3.04. - 20.06.2009
VIK MUNIZ
Solo exhibition at Arndt & Partner, Zurich
PRESS RELEASE:
Arndt & Partner are pleased to introduce the conceptual photography of Brazilian artist Vik Muniz to a Swiss audience, following his successful first solo exhibition in Germany at Arndt & Partner's Berlin gallery.
In a labor-intensive and meticulous process, Vik Muniz reproduces images the Western viewer is familiar with from the print media, such as art masterpieces or legendary photographs from news magazines. After he has created his replicas, using a wide range of materials such as powdered pigment, dust, garbage or luxury foods like sugar, chocolate and caviar, he photographs them and then destroys them so that they only exist as photographs. Viewed from a distance, the illusionistic effect and the resemblance of his works to the original pictures are striking. However, when seen up close the images dissolve into a chaotic array of materials, thus turning the attention of the viewer to the symbolic meaning and the formal characteristics of the substances as well as to the elaborate production process. The materials used always have a contextual link to the original images, thus adding another level of meaning. For example, he drew his early portrait series of children whose parents work on Caribbean sugar plantations with white sugar on black paper (Sugar Children, 1996), and his "Pictures of Dust" (2000) - reproductions of photographs documenting minimalist sculptures at the Whitney Museum of American Art - are executed in dust collected from the museum's exhibition spaces.

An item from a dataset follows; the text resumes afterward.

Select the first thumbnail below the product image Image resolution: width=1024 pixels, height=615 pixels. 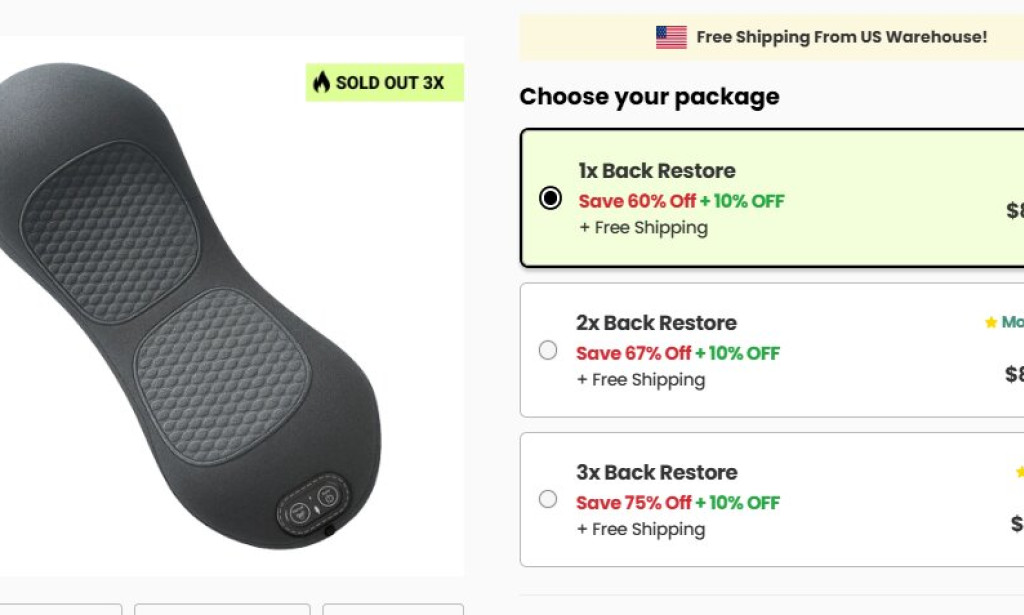click(60, 609)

His most recent series, "Pictures of Garbage" (2008), presented at Arndt & Partner, is conceived as a long-term project in collaboration with the residents of Jardim Gramacho, home to Latin America's largest garbage dump. Vik Muniz takes photographic portraits of these people who earn their living by scavenging recyclables, and with their help creates gigantic versions of the portraits, modeling them after famous paintings such as J. L. David's "The Death of Marat", J. F. Millet's "The Sower", P. Picasso's "Women Ironing" or Il Guercino's "Atlas". The material used is garbage from Jardim Gramacho, yet the figures are formed by the empty spaces between the items. Thus, the people portrayed seem to be stepping forward from the chaos of the garbage and leaving it behind them.

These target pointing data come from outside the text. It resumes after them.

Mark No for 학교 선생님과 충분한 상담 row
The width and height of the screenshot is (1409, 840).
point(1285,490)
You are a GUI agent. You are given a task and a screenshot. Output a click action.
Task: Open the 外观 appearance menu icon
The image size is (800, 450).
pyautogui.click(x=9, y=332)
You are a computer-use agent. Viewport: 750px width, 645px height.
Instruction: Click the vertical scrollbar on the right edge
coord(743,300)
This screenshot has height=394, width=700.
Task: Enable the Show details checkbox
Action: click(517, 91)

The series encompasses seven different images, each of which is printed in two different formats. Fifty percent of the proceeds from the sales of the larger prints is passed on to the Garbage Pickers Association of Jardim Gramacho, which was founded to support the 5,000 workers and their families whose lives are about to be dramatically affected by the imminent closure of the dump.
In his series, "Pictures of Paper" (2008), Muniz reproduces well-known black-and-white pictures by photographers such as August Sander, Dorothea Lange, Edward Weston and Hein Gorny. He uses paper cutouts in black, white, and three different shades of gray - corresponding precisely to the gray-scale values in the originals - and layers them to create a paraphrase of the original photograph. As Holger Birkholz points out, "It is a method that requires careful planning and a considerable capacity for abstraction. The original must be analyzed and transferred to an entirely different medium, in this case from a photograph to a kind of silhouette. During this transfer, the medium of the model and that of its reproduction enter into a relationship that incorporates the content of both. The medium of the silhouette is often considered a precursor to photography, as it, too, uses light to produce an image. Thus it verges on the ironic that the silhouettes so painstakingly produced by Muniz serve merely as the subject for photographs and are then destroyed. In the end, the enlarged photograph is all that remains. The photographs in "Pictures of Paper" are lit from the side so that the bas-relief-like layers of paper are clearly discernible upon closer inspection. However, when viewed from a distance it appears to be a two-dimensional medium, albeit one in which the illusion of spatial depth approaches perfection." Because Vik Muniz's photographs seduce viewers into continuously moving back and forth before them, they allow them to become aware of the corporeality of perception.